[Data items]
%%

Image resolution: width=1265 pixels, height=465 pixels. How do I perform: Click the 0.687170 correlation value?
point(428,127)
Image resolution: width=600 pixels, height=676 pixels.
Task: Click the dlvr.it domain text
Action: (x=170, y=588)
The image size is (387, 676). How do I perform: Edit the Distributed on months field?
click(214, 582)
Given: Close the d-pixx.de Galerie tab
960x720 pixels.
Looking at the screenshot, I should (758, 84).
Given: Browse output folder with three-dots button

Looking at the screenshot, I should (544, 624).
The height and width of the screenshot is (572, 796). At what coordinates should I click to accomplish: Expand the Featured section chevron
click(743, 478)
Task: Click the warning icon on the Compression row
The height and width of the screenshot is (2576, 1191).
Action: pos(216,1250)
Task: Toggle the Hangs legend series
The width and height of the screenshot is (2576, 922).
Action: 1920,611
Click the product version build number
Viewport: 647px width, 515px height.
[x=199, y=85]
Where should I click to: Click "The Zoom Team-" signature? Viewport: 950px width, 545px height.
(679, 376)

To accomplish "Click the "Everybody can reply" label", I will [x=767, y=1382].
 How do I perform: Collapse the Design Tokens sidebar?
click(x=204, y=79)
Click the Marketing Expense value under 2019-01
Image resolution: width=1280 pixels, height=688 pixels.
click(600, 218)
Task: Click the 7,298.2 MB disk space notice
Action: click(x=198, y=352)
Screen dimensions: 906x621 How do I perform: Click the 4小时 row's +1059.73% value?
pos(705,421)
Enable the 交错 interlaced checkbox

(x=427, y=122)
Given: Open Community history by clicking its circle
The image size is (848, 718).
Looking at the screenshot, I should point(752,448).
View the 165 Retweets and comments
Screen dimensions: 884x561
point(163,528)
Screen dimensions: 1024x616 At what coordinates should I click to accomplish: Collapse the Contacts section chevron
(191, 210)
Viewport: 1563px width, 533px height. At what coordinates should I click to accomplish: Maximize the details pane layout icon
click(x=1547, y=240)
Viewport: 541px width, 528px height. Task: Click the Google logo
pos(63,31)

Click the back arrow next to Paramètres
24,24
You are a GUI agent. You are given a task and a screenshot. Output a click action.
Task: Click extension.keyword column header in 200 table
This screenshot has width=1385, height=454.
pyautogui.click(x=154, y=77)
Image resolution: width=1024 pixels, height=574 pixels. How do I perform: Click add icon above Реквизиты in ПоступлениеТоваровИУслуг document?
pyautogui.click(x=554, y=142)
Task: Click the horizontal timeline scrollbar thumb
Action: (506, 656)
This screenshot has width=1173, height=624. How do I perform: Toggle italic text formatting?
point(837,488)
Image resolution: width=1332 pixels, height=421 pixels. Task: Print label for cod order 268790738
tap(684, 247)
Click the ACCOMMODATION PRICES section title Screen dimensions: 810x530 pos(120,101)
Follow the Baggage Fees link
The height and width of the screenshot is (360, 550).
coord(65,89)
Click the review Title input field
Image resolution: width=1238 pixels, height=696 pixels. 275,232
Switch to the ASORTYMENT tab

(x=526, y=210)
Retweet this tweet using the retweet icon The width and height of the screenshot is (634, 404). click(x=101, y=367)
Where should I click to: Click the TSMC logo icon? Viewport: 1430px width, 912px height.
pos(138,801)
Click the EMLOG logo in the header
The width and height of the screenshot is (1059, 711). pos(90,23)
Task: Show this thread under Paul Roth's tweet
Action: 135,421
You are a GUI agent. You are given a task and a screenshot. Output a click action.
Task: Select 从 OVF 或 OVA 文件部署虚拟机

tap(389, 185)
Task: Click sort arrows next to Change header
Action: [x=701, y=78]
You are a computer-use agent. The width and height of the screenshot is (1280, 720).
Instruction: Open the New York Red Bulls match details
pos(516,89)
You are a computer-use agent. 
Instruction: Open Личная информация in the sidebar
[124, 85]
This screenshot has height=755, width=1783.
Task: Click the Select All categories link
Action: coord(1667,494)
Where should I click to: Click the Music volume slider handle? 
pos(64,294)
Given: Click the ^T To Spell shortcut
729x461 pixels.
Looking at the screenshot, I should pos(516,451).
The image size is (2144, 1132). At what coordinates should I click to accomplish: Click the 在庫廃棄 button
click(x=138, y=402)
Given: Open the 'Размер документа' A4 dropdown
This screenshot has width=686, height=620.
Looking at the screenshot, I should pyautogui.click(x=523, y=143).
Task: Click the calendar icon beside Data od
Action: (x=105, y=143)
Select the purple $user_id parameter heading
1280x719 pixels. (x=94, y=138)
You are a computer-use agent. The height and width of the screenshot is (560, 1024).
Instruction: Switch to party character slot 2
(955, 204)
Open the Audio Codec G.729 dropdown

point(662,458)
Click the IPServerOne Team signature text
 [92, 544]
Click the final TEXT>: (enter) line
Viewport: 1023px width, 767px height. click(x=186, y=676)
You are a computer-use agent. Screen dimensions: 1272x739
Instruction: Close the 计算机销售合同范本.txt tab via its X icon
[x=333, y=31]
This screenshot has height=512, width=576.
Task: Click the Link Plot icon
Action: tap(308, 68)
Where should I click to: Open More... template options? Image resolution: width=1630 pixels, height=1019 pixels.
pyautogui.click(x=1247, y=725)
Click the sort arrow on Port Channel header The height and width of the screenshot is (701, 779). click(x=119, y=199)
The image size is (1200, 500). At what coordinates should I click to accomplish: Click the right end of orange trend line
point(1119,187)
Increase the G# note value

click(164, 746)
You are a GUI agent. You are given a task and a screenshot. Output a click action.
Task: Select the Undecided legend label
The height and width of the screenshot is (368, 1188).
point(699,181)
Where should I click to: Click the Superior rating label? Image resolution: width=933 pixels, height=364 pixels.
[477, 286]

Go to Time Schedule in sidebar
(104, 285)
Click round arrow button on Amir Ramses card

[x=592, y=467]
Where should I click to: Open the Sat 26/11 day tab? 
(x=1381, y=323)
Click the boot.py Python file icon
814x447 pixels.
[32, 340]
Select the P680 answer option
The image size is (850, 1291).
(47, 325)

%%

**What to produce**
Report how many lines of the records above contain the word "legend", and give only that number.

**Answer area**
2